Andre Brito, associate professor of dairy cattle nutrition and management at UNH, told NHPR: "Cattle is the second largest source of methane in the United States. The industry as a whole is very interested in results to mitigate methane."
Some types of seaweed have compounds that disrupt the ability of microbes in cow stomachs to produce methane, Brito said.
But so far, the seaweed known to disrupt this grows mainly in Australia – and researchers are racing to find seaweed that can be grown easily in other territories, including the US.
Nichole Price, a senior research scientist at the Bigelow Laboratory for Ocean Sciences, based in Maine, and who works with Brito, said: "The question is, are there seaweed species that are native to different regions around the world, and specifically for us to the northeast [US]... that can be produced at a scale necessary to feed to the thousands head of cattle that we generate?"
The researchers believe that seaweed that could be grown in the US might be able to reduce methane by up to 30%, in contrast to 80% for Australian seaweed.
Even that would be equivalent to taking 10 million cars off the road for a year, the researchers said.

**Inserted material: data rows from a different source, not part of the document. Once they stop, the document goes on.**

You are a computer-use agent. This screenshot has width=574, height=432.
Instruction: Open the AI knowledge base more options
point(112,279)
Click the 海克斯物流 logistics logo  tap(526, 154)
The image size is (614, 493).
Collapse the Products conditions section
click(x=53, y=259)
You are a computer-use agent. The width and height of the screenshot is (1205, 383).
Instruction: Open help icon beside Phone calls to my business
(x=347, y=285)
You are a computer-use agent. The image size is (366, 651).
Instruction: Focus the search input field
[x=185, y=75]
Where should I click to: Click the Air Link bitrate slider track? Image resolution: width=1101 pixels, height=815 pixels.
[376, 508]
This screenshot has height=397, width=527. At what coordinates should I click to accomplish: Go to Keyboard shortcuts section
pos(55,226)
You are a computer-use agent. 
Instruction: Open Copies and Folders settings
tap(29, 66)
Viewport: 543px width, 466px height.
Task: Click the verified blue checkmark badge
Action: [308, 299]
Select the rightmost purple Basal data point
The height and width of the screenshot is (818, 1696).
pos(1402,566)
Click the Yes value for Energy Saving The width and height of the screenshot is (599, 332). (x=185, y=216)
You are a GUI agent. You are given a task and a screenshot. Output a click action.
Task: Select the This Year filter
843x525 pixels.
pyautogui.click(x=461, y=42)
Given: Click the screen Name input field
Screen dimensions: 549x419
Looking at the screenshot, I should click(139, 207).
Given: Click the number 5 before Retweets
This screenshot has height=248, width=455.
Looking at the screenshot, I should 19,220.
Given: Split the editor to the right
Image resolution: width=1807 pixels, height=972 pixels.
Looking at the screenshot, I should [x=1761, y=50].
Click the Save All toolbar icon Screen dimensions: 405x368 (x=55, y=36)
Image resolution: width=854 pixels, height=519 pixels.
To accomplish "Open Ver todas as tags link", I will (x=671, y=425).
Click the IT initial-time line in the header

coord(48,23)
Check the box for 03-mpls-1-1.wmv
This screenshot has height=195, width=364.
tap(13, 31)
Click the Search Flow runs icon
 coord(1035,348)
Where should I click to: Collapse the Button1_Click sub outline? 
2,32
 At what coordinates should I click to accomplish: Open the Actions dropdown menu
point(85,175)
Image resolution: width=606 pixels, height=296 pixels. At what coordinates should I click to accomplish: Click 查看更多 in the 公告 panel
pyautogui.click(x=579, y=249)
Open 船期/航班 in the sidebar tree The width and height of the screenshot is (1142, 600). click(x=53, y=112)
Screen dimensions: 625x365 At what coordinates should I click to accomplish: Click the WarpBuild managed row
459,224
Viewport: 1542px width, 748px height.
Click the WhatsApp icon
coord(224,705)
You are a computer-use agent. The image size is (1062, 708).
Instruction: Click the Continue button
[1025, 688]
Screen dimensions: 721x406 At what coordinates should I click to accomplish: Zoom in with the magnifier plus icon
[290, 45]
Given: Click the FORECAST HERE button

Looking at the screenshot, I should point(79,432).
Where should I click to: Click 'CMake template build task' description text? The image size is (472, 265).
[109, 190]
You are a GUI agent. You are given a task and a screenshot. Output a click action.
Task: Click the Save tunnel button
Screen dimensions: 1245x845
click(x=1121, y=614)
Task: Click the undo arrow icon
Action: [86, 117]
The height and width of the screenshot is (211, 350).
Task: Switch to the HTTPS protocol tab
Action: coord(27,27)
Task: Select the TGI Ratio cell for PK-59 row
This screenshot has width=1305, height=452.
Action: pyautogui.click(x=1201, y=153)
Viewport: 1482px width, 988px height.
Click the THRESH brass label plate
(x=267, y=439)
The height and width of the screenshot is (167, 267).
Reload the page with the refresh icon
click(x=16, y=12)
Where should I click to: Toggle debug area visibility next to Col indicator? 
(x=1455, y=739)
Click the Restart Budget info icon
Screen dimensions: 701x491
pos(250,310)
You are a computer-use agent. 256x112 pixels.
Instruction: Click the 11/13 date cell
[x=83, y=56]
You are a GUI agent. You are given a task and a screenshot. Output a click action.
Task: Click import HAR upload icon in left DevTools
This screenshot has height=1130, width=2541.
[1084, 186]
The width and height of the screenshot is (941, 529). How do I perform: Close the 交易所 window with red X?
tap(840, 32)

In January, methane – a powerful greenhouse gas – passed the alarming milestone of 1,900 parts per billion (ppb) in the atmosphere.
Experts have since called for measures to limit emissions of the gas, which is thought to have contributed 0.5C of warming since pre-industrial times, according to Nature.
Natural gas has become more popular as a relatively 'clean' fossil fuel, with demand soaring by up to 50% in recent decades.
But the problem is not simply due to the fossil fuel industry, according to Euan Nisbet, professor of Earth sciences at Royal Holloway, University of London.
Writing for The Conversation, Nisbet said: "Agriculture, producing about 150 million metric tons a year, is the largest overall source. As are urban landfills and sewage systems, contributing about 70 million metric tonnes annually."
Nisbet said that scientists could monitor the sources of atmospheric methane by studying the proportion of two different isotopes of carbon – carbon-12 and carbon-13.
'Biogenic' methane, which comes from vegetation, is high in carbon-12, while methane from fires and fossil fuels is richer in carbon-13.
Nisbet said: "For two centuries, rapidly expanding gas, coal and oil industries steadily drove atmospheric methane richer in carbon-13. Since 2007, that trend has reversed, and the proportion of carbon-13 in atmospheric methane has decreased.
"Although fossil fuel emissions may still be growing, soaring methane emissions are now primarily the result of faster-growing biogenic sources."